WORK TO DO:
Render the rows below as a numbered list, omitting any blank lines.

** start ENTRIES PROVIDED **

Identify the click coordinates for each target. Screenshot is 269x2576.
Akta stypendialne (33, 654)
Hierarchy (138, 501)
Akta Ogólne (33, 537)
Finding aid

** end ENTRIES PROVIDED **

RESPONSE TO THIS EXERCISE:
1. Identify the click coordinates for each target. Screenshot is 269x2576.
2. Akta stypendialne (33, 654)
3. Hierarchy (138, 501)
4. Akta Ogólne (33, 537)
5. Finding aid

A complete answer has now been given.